Layers can be provided as factories, to be shown on demand. In this case they will be added and installed to the GlassPane
with MobileLayoutPane.getInstance().addLayerFactory()
.
Also, they can be added to any of the views (view.getLayers()
), just by adding the layer into that list.
Showing a Layer is then achieved either by calling , or by using API available on MobileApplication.
If the Layer
is installed in the GlassPane
, it can be shown at any time by calling showLayer(layerName)
, regardless of the current View
.
public class MyApp extends MobileApplication {
@Override
public void init() {
addViewFactory(HOME_VIEW, () -> new View(new Label("Hello Glisten!")) {
@Override
protected void updateAppBar(AppBar appBar) {
appBar.setNavIcon(MaterialDesignIcon.MENU.button(e -> showLayer("New Layer")));
}
});
addLayerFactory("New Layer", () -> {
final StackPane stackPane = new StackPane(new Button("Click"));
stackPane.setStyle("-fx-background-color: white; -fx-padding: 10;");
SidePopupView sidePopupView = new SidePopupView(stackPane);
return sidePopupView;
});
}
}
But if the layer is installed in a specific MobileLayoutPane
, only if that pane is currently showing, calling view.getLayers().get(index).show()

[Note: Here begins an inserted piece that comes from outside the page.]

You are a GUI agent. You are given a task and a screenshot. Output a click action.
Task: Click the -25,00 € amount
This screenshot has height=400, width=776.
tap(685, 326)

will show the layer at the given index
, on top of the pane.
public class MyApp extends MobileApplication {
@Override
public void init() {
addViewFactory(HOME_VIEW, () -> {
Button button = new Button("Show layer");
View view = new View(button);
button.setOnAction(e -> view.getLayers().get(0).show());
final StackPane stackPane = new StackPane(new Button("Click"));
stackPane.setStyle("-fx-background-color: white; -fx-padding: 10;");
view.getLayers().add(new SidePopupView(stackPane));
return view;
});
}
}
Creating a Layer
Developers can create custom Layer
nodes. This is a minimal implementation, including a faded background when the layer is shown.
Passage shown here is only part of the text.